TunSwitch: Code-Switched Tunisian Arabic Speech Dataset

Zaiem, Salah; Ben Abdallah, Ahmed Amine

doi:10.5281/zenodo.8370566

Published September 22, 2023 | Version 0.1

Dataset Open

TunSwitch: Code-Switched Tunisian Arabic Speech Dataset

1. LTCI, Télécom Paris, Institut Polytechnique de Paris, France
2. Tunis Business School, Tunisia

This folder contains the data used to develop and test the Tunisian Arabic Automatic Speech Recognition model developed in the following paper :

A. A. Ben Abdallah*, A. Kabboudi, A. Kanoun, and S. Zaiem*, “Leveraging data collection and unsupervised learning for code-switched tunisian arabic automatic speech recognition”, Submitted to ICASSP 2024, vol. * : These two authors have contributed equally. 2023.

It contains 4 zipped folders containing audio data :
- TunSwitchCS.zip : containing annotated code-switched data.
- TunSwitchTO.zip : containing annotated Tunisian-Only data.
- weakly_labeled_tn.zip : containing weakly-labeled (or unlabeled) audio data. Audios may contain code-switching, but the current weak labels do not.
- test_wavs.zip : contains annotated testing data, divided between a code-switched part and a tunisian-only part.

It also contains textual data, used for language modelling, contained in TextData.zip. Finally it also contains a language-detailed annotation of TunSwitchCS in the language_annotation.zip file .
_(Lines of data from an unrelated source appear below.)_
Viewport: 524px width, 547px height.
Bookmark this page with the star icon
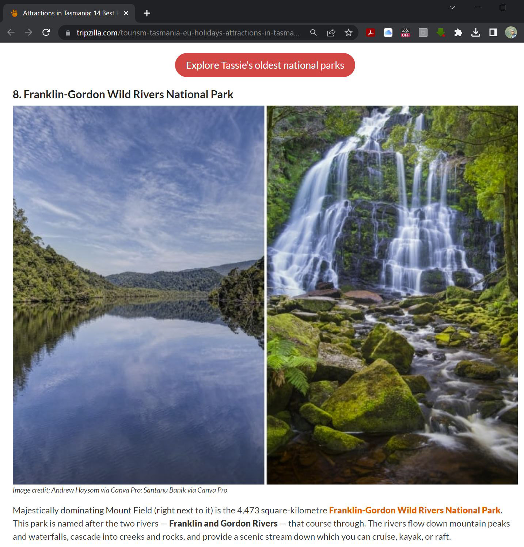tap(349, 33)
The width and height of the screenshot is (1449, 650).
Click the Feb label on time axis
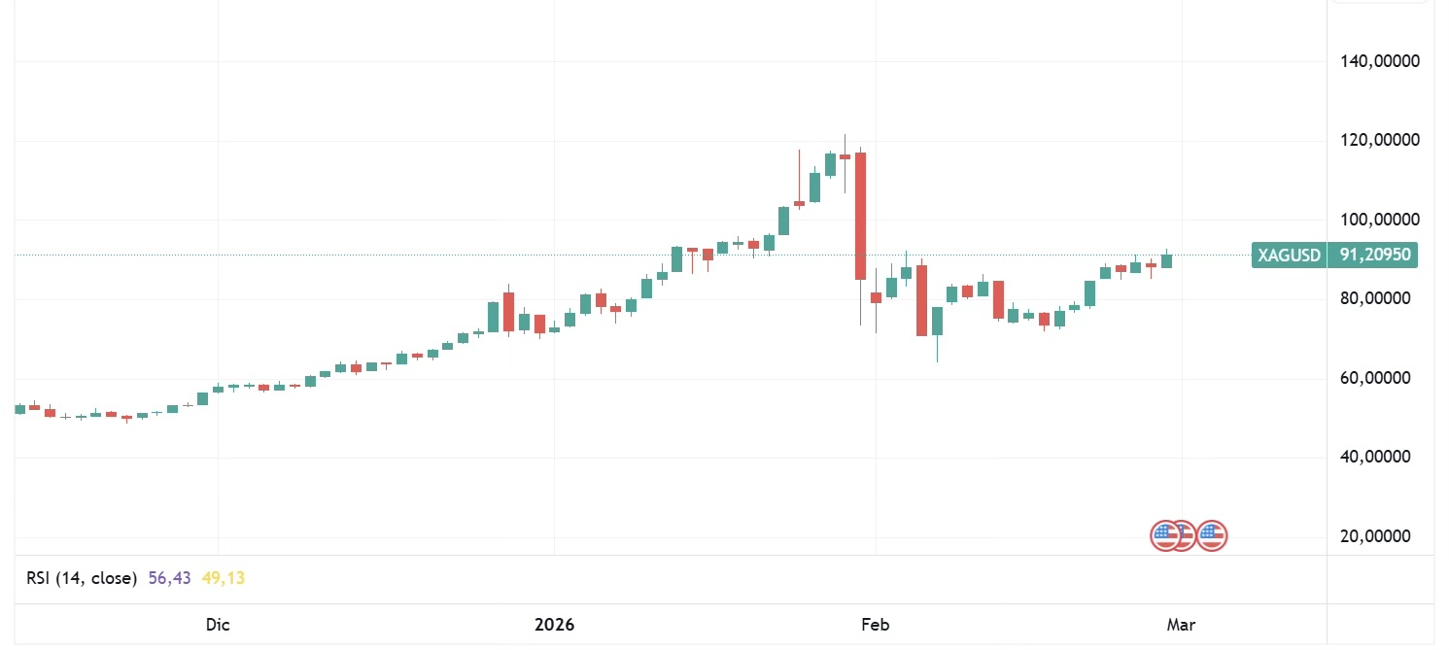pyautogui.click(x=877, y=625)
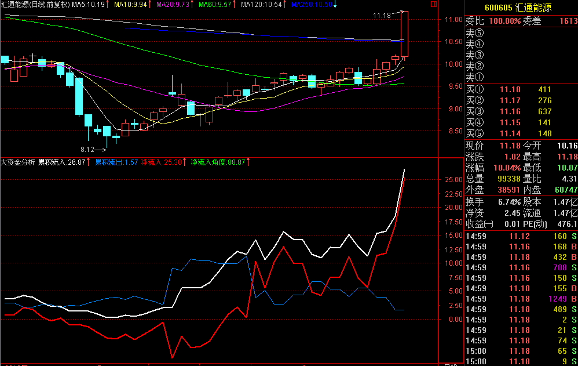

More details about the data are available in the paper. The current table are in a SpeechBrain-friendly format, the column path is irrelevant and has to be changed according to your local setting. Please use the provided train-dev-test splits if you work with this dataset.

Please cite the aforementioned paper if you use or refer to this dataset. You can find models trained and tested on this dataset Here. Space demos are also available.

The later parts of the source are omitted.